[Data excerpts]

++++++++++++++++++++

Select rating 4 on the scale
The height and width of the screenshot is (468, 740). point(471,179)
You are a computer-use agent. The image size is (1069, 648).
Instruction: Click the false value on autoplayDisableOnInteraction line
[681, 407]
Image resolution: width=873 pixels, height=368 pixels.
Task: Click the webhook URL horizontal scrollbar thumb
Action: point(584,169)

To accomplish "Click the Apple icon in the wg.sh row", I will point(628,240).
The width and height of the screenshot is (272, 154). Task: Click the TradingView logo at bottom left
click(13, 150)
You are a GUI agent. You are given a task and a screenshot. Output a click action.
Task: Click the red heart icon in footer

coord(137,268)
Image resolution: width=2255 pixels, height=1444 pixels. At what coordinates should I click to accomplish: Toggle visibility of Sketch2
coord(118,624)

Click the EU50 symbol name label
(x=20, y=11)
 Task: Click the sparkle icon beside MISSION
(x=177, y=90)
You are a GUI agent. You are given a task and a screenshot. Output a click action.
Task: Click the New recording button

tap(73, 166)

++++++++++++++++++++

◆ **Task details**: Reproduce the data above in full, with no line missing.

◆ **Result of this task**:
Select rating 4 on the scale
The height and width of the screenshot is (468, 740). point(471,179)
You are a computer-use agent. The image size is (1069, 648).
Instruction: Click the false value on autoplayDisableOnInteraction line
[681, 407]
Image resolution: width=873 pixels, height=368 pixels.
Task: Click the webhook URL horizontal scrollbar thumb
Action: point(584,169)

To accomplish "Click the Apple icon in the wg.sh row", I will point(628,240).
The width and height of the screenshot is (272, 154). Task: Click the TradingView logo at bottom left
click(13, 150)
You are a GUI agent. You are given a task and a screenshot. Output a click action.
Task: Click the red heart icon in footer

coord(137,268)
Image resolution: width=2255 pixels, height=1444 pixels. At what coordinates should I click to accomplish: Toggle visibility of Sketch2
coord(118,624)

Click the EU50 symbol name label
(x=20, y=11)
 Task: Click the sparkle icon beside MISSION
(x=177, y=90)
You are a GUI agent. You are given a task and a screenshot. Output a click action.
Task: Click the New recording button

tap(73, 166)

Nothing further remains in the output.